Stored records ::
———

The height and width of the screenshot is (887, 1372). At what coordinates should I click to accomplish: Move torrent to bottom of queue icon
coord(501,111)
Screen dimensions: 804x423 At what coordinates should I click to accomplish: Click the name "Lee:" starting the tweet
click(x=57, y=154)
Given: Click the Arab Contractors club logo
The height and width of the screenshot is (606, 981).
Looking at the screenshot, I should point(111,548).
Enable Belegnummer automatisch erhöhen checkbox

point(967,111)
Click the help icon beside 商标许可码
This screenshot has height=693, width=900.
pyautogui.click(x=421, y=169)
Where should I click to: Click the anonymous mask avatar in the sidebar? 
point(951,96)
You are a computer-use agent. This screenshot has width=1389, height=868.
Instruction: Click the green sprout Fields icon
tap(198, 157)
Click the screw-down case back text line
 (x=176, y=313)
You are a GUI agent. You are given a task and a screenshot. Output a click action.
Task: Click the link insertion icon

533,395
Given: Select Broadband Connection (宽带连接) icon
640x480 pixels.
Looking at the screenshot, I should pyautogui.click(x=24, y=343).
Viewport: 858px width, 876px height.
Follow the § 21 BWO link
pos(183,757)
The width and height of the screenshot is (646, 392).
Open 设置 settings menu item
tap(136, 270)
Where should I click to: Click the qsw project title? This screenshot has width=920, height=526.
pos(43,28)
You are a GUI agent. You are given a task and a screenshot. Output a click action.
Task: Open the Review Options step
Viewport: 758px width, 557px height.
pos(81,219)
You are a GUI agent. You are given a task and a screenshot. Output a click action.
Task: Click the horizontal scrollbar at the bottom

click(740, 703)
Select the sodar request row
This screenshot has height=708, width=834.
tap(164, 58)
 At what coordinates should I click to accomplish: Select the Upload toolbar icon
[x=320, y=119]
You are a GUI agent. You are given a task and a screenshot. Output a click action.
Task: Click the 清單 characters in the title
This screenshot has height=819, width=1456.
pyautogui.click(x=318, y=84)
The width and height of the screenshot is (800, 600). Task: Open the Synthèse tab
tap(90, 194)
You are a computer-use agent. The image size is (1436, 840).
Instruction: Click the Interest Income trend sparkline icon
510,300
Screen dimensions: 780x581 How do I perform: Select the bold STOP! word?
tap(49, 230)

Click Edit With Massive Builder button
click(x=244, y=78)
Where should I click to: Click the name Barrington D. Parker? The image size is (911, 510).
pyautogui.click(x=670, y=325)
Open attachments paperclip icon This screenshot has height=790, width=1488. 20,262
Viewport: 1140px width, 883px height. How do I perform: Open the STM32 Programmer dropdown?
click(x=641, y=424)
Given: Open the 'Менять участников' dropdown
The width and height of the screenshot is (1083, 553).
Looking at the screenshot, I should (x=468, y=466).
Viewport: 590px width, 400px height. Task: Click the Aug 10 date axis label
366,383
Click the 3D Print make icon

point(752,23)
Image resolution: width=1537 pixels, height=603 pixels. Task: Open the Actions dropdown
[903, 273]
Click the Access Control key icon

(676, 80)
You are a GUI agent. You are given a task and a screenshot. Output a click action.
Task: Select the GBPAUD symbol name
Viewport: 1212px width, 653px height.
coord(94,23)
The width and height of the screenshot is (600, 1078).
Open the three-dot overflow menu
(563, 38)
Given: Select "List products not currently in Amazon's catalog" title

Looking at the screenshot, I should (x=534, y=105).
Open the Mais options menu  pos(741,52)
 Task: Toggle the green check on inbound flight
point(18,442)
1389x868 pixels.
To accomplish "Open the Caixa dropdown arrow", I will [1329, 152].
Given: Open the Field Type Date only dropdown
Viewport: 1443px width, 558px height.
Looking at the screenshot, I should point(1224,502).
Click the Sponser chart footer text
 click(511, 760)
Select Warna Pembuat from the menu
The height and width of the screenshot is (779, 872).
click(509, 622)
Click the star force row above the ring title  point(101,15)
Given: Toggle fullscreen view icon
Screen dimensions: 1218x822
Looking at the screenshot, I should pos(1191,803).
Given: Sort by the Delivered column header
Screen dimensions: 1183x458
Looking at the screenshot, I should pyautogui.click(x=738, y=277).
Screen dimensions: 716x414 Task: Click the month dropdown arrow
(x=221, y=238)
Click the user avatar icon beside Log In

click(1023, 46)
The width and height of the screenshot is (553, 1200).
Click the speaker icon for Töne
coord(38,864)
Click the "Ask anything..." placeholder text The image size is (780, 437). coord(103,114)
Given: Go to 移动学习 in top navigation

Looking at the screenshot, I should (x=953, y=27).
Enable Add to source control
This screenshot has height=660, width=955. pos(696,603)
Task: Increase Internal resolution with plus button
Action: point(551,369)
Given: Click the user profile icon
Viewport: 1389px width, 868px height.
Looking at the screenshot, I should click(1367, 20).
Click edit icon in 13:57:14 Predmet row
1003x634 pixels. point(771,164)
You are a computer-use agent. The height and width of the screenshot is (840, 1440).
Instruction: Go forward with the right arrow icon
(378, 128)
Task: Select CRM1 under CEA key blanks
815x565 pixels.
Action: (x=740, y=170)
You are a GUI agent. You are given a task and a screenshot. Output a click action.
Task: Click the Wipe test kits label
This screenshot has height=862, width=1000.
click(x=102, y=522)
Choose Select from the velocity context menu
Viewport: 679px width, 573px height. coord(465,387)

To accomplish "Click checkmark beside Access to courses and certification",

———

TASK PROMPT ::
Please repeat all the records above exactly as they appear.

EXERCISE RESPONSE ::
The height and width of the screenshot is (887, 1372). At what coordinates should I click to accomplish: Move torrent to bottom of queue icon
coord(501,111)
Screen dimensions: 804x423 At what coordinates should I click to accomplish: Click the name "Lee:" starting the tweet
click(x=57, y=154)
Given: Click the Arab Contractors club logo
The height and width of the screenshot is (606, 981).
Looking at the screenshot, I should point(111,548).
Enable Belegnummer automatisch erhöhen checkbox

point(967,111)
Click the help icon beside 商标许可码
This screenshot has height=693, width=900.
pyautogui.click(x=421, y=169)
Where should I click to: Click the anonymous mask avatar in the sidebar? 
point(951,96)
You are a computer-use agent. This screenshot has width=1389, height=868.
Instruction: Click the green sprout Fields icon
tap(198, 157)
Click the screw-down case back text line
 (x=176, y=313)
You are a GUI agent. You are given a task and a screenshot. Output a click action.
Task: Click the link insertion icon

533,395
Given: Select Broadband Connection (宽带连接) icon
640x480 pixels.
Looking at the screenshot, I should pyautogui.click(x=24, y=343).
Viewport: 858px width, 876px height.
Follow the § 21 BWO link
pos(183,757)
The width and height of the screenshot is (646, 392).
Open 设置 settings menu item
tap(136, 270)
Where should I click to: Click the qsw project title? This screenshot has width=920, height=526.
pos(43,28)
You are a GUI agent. You are given a task and a screenshot. Output a click action.
Task: Open the Review Options step
Viewport: 758px width, 557px height.
pos(81,219)
You are a GUI agent. You are given a task and a screenshot. Output a click action.
Task: Click the horizontal scrollbar at the bottom

click(740, 703)
Select the sodar request row
This screenshot has height=708, width=834.
tap(164, 58)
 At what coordinates should I click to accomplish: Select the Upload toolbar icon
[x=320, y=119]
You are a GUI agent. You are given a task and a screenshot. Output a click action.
Task: Click the 清單 characters in the title
This screenshot has height=819, width=1456.
pyautogui.click(x=318, y=84)
The width and height of the screenshot is (800, 600). Task: Open the Synthèse tab
tap(90, 194)
You are a computer-use agent. The image size is (1436, 840).
Instruction: Click the Interest Income trend sparkline icon
510,300
Screen dimensions: 780x581 How do I perform: Select the bold STOP! word?
tap(49, 230)

Click Edit With Massive Builder button
click(x=244, y=78)
Where should I click to: Click the name Barrington D. Parker? The image size is (911, 510).
pyautogui.click(x=670, y=325)
Open attachments paperclip icon This screenshot has height=790, width=1488. 20,262
Viewport: 1140px width, 883px height. How do I perform: Open the STM32 Programmer dropdown?
click(x=641, y=424)
Given: Open the 'Менять участников' dropdown
The width and height of the screenshot is (1083, 553).
Looking at the screenshot, I should (x=468, y=466).
Viewport: 590px width, 400px height. Task: Click the Aug 10 date axis label
366,383
Click the 3D Print make icon

point(752,23)
Image resolution: width=1537 pixels, height=603 pixels. Task: Open the Actions dropdown
[903, 273]
Click the Access Control key icon

(676, 80)
You are a GUI agent. You are given a task and a screenshot. Output a click action.
Task: Select the GBPAUD symbol name
Viewport: 1212px width, 653px height.
coord(94,23)
The width and height of the screenshot is (600, 1078).
Open the three-dot overflow menu
(563, 38)
Given: Select "List products not currently in Amazon's catalog" title

Looking at the screenshot, I should (x=534, y=105).
Open the Mais options menu  pos(741,52)
 Task: Toggle the green check on inbound flight
point(18,442)
1389x868 pixels.
To accomplish "Open the Caixa dropdown arrow", I will [1329, 152].
Given: Open the Field Type Date only dropdown
Viewport: 1443px width, 558px height.
Looking at the screenshot, I should point(1224,502).
Click the Sponser chart footer text
 click(511, 760)
Select Warna Pembuat from the menu
The height and width of the screenshot is (779, 872).
click(509, 622)
Click the star force row above the ring title  point(101,15)
Given: Toggle fullscreen view icon
Screen dimensions: 1218x822
Looking at the screenshot, I should pos(1191,803).
Given: Sort by the Delivered column header
Screen dimensions: 1183x458
Looking at the screenshot, I should pyautogui.click(x=738, y=277).
Screen dimensions: 716x414 Task: Click the month dropdown arrow
(x=221, y=238)
Click the user avatar icon beside Log In

click(1023, 46)
The width and height of the screenshot is (553, 1200).
Click the speaker icon for Töne
coord(38,864)
Click the "Ask anything..." placeholder text The image size is (780, 437). coord(103,114)
Given: Go to 移动学习 in top navigation

Looking at the screenshot, I should (x=953, y=27).
Enable Add to source control
This screenshot has height=660, width=955. pos(696,603)
Task: Increase Internal resolution with plus button
Action: point(551,369)
Given: Click the user profile icon
Viewport: 1389px width, 868px height.
Looking at the screenshot, I should click(1367, 20).
Click edit icon in 13:57:14 Predmet row
1003x634 pixels. point(771,164)
You are a computer-use agent. The height and width of the screenshot is (840, 1440).
Instruction: Go forward with the right arrow icon
(378, 128)
Task: Select CRM1 under CEA key blanks
815x565 pixels.
Action: (x=740, y=170)
You are a GUI agent. You are given a task and a screenshot. Output a click action.
Task: Click the Wipe test kits label
This screenshot has height=862, width=1000.
click(x=102, y=522)
Choose Select from the velocity context menu
Viewport: 679px width, 573px height. coord(465,387)

To accomplish "Click checkmark beside Access to courses and certification",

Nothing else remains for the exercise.